Speaking of the next day - this past Monday - I had my monthly check-up with my OB, and she ended up ordering an ultrasound to check on the status of my placenta and the umbilical cord. I have what's considered a "normal variance" of the placenta - it's bilobed and wraps around the front and sides of my uterus. We found this out during the 18-week ultrasound, and the doctor explained that the only concerns in my particular situation are making sure the umbilical cord implanted in a nutrient-rich portion of the placenta (which, given the fetal growth rate, it clearly has), and ensuring during delivery that all parts of the placenta come out (which is easy to determine via ultrasound).

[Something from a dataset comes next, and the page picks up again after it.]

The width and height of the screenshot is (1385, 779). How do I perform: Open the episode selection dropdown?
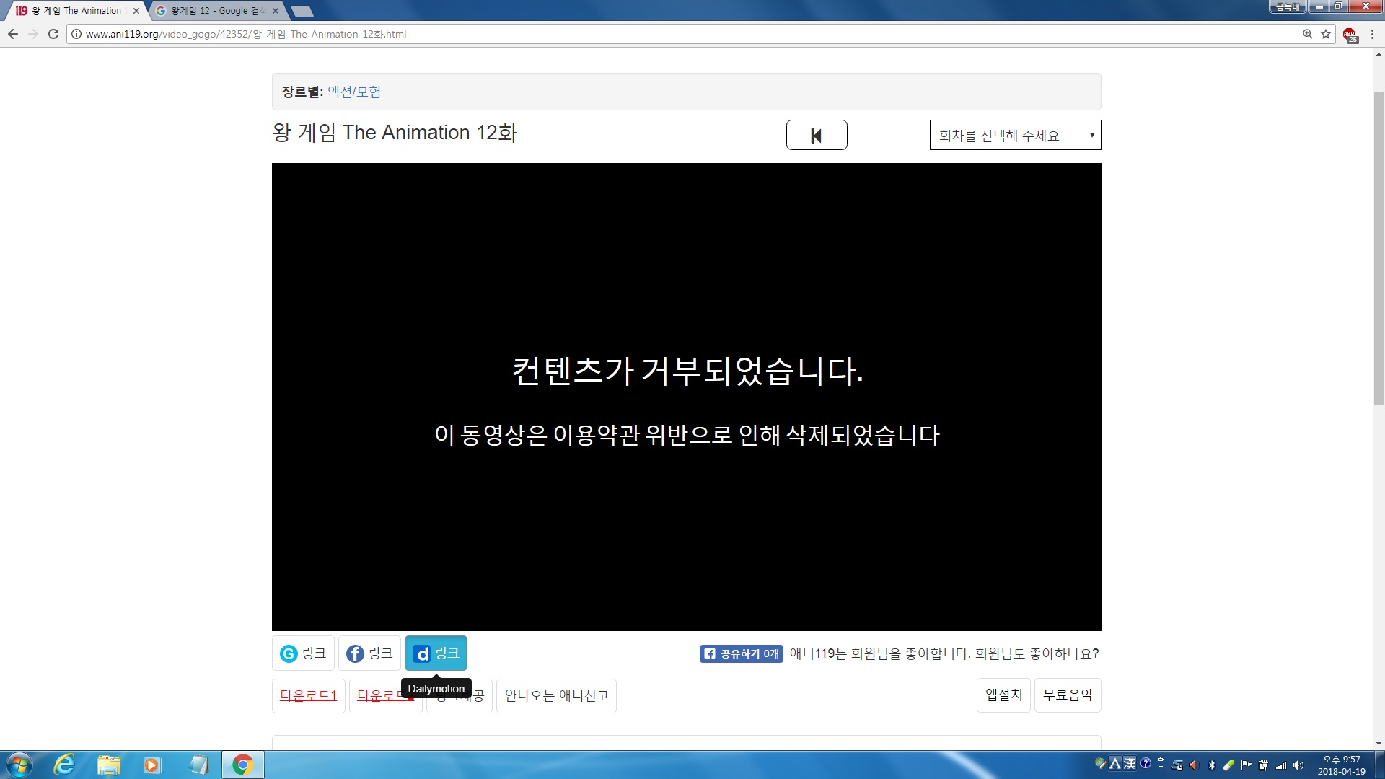(x=1014, y=135)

That doc actually said we didn't even need to do a follow-up ultrasound, as long as the fetal growth rate remained steady - which it has  - but my OB suggested another one anyway. Half of me was thrilled at the prospect of glimpsing my baby girl again, and the other half was terrified (shocker, I know) that she was concerned about something (thus ordering the u/s), and that the ultrasound will show issues.

I went right from that appointment to the blood draw clinic at the hospital to do my glucose tolerance test, and I called J.J. to make sure he'd be able to come to the ultrasound in two weeks. Since he works at the hospital, he offered to come meet me in Fetal Diagnostics (where I had gone to schedule the ultrasound), and I'm so glad he did. I was finally able to apologize for All The Crazy I threw his way the day before, which he of course insisted was partially justified and no big deal. And then he just held me for a little while so I could collect myself. 

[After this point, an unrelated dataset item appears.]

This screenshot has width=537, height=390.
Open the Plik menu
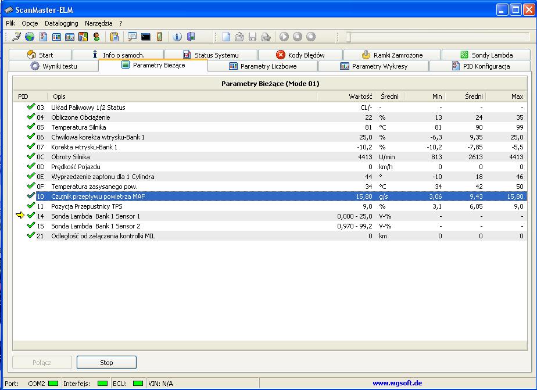point(10,23)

It was exactly what I needed. My mood turned around, and I'm back to feeling more like myself (i.e., a relatively stable human being). I know there's still a lot of major things we need to take care of - and I'm not talking about finding cute curtains for the nursery, but things like finding the right childbirth class, birth plan, pediatrician, and health insurance options - but at least for now, it seems manageable. I'm no longer in a panicked state where I'm staring wild-eyed at the ceiling thinking, holy shit, what have I done? What did I get myself into? I know those moments will come back, especially in the postpartum days. However, if I learned anything from this weekend, it's that I can't control when those moments will come - but I also can't trust them. They're not the whole truth. They're part of the truth, because yeah, having a kid will be overwhelming at times and, as they say, will change everything. But the massive sense of drowning in my own mess of creating another life for which I am totally responsible - that will come and go, just like any other emotion. So for now, while it seems possible, why not focus on the positive feelings? The excitement, the wondering about what she'll be like and who she'll look like, the absolute alienesque experience of watching another human being move in my belly....Those positive feelings are part of my dream come true. Better to run with those instead.

And when I can't? Well, that's what partners are for. And friends. And Rice Krispie treats.